● **Task requirements**: Can you quote the records below in full, word for word?

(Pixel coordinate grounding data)
————————
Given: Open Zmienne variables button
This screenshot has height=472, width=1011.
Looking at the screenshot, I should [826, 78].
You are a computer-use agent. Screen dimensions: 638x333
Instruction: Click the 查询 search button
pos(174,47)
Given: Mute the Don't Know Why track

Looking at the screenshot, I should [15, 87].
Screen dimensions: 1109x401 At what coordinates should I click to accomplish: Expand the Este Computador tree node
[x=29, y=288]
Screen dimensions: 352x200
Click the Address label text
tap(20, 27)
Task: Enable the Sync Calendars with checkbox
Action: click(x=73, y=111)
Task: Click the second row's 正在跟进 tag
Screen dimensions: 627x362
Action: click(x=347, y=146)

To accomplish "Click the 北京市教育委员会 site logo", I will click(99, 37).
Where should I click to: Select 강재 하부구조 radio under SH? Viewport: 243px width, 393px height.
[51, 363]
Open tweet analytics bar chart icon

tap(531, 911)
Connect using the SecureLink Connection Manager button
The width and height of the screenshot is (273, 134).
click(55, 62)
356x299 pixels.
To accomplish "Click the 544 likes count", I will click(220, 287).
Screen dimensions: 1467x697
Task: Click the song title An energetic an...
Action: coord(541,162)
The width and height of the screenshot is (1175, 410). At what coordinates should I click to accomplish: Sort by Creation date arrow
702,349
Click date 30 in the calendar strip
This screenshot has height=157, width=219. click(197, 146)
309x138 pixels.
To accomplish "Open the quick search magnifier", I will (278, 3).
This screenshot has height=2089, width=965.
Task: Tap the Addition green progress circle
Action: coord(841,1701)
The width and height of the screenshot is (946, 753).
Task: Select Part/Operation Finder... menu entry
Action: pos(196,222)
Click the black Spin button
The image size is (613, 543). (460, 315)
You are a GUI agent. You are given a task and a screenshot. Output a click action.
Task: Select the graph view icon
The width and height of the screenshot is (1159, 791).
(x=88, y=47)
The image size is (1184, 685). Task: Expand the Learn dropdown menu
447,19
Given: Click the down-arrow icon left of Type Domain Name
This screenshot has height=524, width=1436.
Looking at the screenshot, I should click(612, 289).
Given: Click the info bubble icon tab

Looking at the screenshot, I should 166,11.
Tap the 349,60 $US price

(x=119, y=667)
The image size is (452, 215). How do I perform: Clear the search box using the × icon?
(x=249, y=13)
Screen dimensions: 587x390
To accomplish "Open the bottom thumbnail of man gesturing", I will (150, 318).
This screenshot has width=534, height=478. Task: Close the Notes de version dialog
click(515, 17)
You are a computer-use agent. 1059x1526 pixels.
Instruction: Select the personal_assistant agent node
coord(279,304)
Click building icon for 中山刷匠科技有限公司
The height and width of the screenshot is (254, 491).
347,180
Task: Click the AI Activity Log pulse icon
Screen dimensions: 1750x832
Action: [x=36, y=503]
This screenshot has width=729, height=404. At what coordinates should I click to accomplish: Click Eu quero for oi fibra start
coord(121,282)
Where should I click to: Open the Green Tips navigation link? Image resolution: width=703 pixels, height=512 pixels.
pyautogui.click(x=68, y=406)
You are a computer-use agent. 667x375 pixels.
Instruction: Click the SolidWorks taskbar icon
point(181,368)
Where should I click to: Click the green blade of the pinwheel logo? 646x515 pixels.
————————
● **Answer box**:
Given: Open Zmienne variables button
This screenshot has height=472, width=1011.
Looking at the screenshot, I should [826, 78].
You are a computer-use agent. Screen dimensions: 638x333
Instruction: Click the 查询 search button
pos(174,47)
Given: Mute the Don't Know Why track

Looking at the screenshot, I should [15, 87].
Screen dimensions: 1109x401 At what coordinates should I click to accomplish: Expand the Este Computador tree node
[x=29, y=288]
Screen dimensions: 352x200
Click the Address label text
tap(20, 27)
Task: Enable the Sync Calendars with checkbox
Action: click(x=73, y=111)
Task: Click the second row's 正在跟进 tag
Screen dimensions: 627x362
Action: click(x=347, y=146)

To accomplish "Click the 北京市教育委员会 site logo", I will click(99, 37).
Where should I click to: Select 강재 하부구조 radio under SH? Viewport: 243px width, 393px height.
[51, 363]
Open tweet analytics bar chart icon

tap(531, 911)
Connect using the SecureLink Connection Manager button
The width and height of the screenshot is (273, 134).
click(55, 62)
356x299 pixels.
To accomplish "Click the 544 likes count", I will click(220, 287).
Screen dimensions: 1467x697
Task: Click the song title An energetic an...
Action: coord(541,162)
The width and height of the screenshot is (1175, 410). At what coordinates should I click to accomplish: Sort by Creation date arrow
702,349
Click date 30 in the calendar strip
This screenshot has height=157, width=219. click(197, 146)
309x138 pixels.
To accomplish "Open the quick search magnifier", I will (278, 3).
This screenshot has height=2089, width=965.
Task: Tap the Addition green progress circle
Action: coord(841,1701)
The width and height of the screenshot is (946, 753).
Task: Select Part/Operation Finder... menu entry
Action: pos(196,222)
Click the black Spin button
The image size is (613, 543). (460, 315)
You are a GUI agent. You are given a task and a screenshot. Output a click action.
Task: Select the graph view icon
The width and height of the screenshot is (1159, 791).
(x=88, y=47)
The image size is (1184, 685). Task: Expand the Learn dropdown menu
447,19
Given: Click the down-arrow icon left of Type Domain Name
This screenshot has height=524, width=1436.
Looking at the screenshot, I should click(612, 289).
Given: Click the info bubble icon tab

Looking at the screenshot, I should 166,11.
Tap the 349,60 $US price

(x=119, y=667)
The image size is (452, 215). How do I perform: Clear the search box using the × icon?
(x=249, y=13)
Screen dimensions: 587x390
To accomplish "Open the bottom thumbnail of man gesturing", I will (150, 318).
This screenshot has width=534, height=478. Task: Close the Notes de version dialog
click(515, 17)
You are a computer-use agent. 1059x1526 pixels.
Instruction: Select the personal_assistant agent node
coord(279,304)
Click building icon for 中山刷匠科技有限公司
The height and width of the screenshot is (254, 491).
347,180
Task: Click the AI Activity Log pulse icon
Screen dimensions: 1750x832
Action: [x=36, y=503]
This screenshot has width=729, height=404. At what coordinates should I click to accomplish: Click Eu quero for oi fibra start
coord(121,282)
Where should I click to: Open the Green Tips navigation link? Image resolution: width=703 pixels, height=512 pixels.
pyautogui.click(x=68, y=406)
You are a computer-use agent. 667x375 pixels.
Instruction: Click the SolidWorks taskbar icon
point(181,368)
Where should I click to: Click the green blade of the pinwheel logo? 646x515 pixels.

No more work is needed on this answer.